# PR #34977 完整报告

- 仓库：`vllm-project/vllm`
- 标题：[Mamba][APC] Add test case to compare apc outputs 
- 合并时间：2026-03-27 00:40
- 原文链接：http://prhub.com.cn/vllm-project/vllm/pull/34977

---

## 执行摘要

此 PR 添加了一个端到端测试，验证 Mamba 模型在自动前缀缓存（APC）开启和关闭时输出的一致性，基于 #34798 修复的内核 bug。测试使用大模型并比较 logprobs，同时调整测试顺序以缓解 GPU 内存清理问题，增强 Mamba 模块的测试覆盖。

## 功能与动机

PR 的动机是确保 #34798 修复的 Mamba APC bug 得到有效验证。
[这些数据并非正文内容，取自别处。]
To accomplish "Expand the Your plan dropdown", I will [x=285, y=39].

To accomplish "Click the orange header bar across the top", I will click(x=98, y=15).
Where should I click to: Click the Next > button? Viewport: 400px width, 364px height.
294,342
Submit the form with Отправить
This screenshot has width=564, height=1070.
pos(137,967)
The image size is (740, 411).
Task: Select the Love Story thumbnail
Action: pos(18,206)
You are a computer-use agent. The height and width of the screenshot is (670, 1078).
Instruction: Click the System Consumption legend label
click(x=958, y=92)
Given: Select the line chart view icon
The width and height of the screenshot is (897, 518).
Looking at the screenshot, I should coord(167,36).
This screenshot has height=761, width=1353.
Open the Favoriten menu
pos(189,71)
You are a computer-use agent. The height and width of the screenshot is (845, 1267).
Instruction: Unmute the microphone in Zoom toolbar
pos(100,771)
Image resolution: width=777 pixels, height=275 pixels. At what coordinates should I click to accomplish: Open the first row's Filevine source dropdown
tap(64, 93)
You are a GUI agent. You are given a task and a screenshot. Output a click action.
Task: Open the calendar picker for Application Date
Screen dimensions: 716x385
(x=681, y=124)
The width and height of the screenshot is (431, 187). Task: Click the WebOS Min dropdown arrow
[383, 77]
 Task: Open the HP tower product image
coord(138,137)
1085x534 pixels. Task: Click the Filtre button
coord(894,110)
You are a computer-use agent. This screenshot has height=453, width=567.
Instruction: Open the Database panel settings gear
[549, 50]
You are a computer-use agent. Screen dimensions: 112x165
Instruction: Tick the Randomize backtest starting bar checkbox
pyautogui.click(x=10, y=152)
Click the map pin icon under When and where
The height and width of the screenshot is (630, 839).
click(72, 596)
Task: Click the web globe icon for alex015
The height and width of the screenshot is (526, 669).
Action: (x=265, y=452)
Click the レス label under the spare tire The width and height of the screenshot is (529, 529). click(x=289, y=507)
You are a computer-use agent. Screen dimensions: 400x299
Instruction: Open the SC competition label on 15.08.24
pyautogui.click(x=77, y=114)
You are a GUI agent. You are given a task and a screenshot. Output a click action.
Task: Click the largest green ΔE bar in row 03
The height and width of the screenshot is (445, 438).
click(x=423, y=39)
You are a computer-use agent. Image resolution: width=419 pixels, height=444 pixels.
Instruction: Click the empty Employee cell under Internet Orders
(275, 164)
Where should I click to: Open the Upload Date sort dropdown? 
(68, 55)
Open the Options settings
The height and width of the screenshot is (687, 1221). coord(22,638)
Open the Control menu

作者在 PR body 中指出："This PR builds upon https://github.com/vllm-project/vllm/pull/34798 to support the kernel fix and test the e2e correctness of mamba regardless of prefix caching settings." 测试旨在防止未来类似 bug 回归。

## 实现拆解

实现集中在 `tests/models/language/generation/test_hybrid.py` 文件，新增 `test_same_mamba_output_apc_on_vs_off` 函数。关键逻辑如下：

+ 参数化模型为 `tiiuae/falcon-mamba-7b`，分别运行 vLLM with APC off 和 on。
+ 使用 `check_logprobs_close` 比较输出 logprobs，而非原始文本，以避免 flakiness。
+ commit 历史显示作者将 `test_apc_common_prefix_same_batch` 移至文件末尾，以处理已知的 Multiprocessing=0 时 GPU 内存清理问题。

## 评论区精华

Review 讨论中几个关键点：
- **模型资源问题**：gemini-code-assist[bot] 评论："The test uses `tiiuae/falcon-mamba-7b`... will be very slow and may lead to OOM..." 作者在代码中回应必须使用大模型获得合理结果。
- **测试顺序调整**：AndreasKaratzas 询问移动原因，作者解释已知 vLLM 内存清理问题，需将测试放最后。
- **输出比较方法**：在 Issue 评论中，robertgshaw2-redhat 担忧 flakiness，tjtanaa 指出批处理非确定性风险，作者因此改用 `check_logprobs_close`。

## 风险与影响

风险：
1. **CI 资源**：使用 7B 模型可能导致测试慢和 OOM，影响 CI 效率。
2. **测试稳定性**：尽管使用 logprobs，非确定性仍可能引发 flakiness。
3. **依赖问题**：测试绑定特定模型，若变更可能失败。

影响：无用户端影响；系统测试覆盖提升但 CI 成本增加；团队需注意测试设计和资源管理。

## 关联脉络

此 PR 与历史 PR #35886（Mamba 后端选择器修复）相关，共同加强 Mamba 模块。更大的功能线指向 vLLM 中 Mamba 和 APC 集成的持续优化，反映在多个 rocm 标签 PR 中。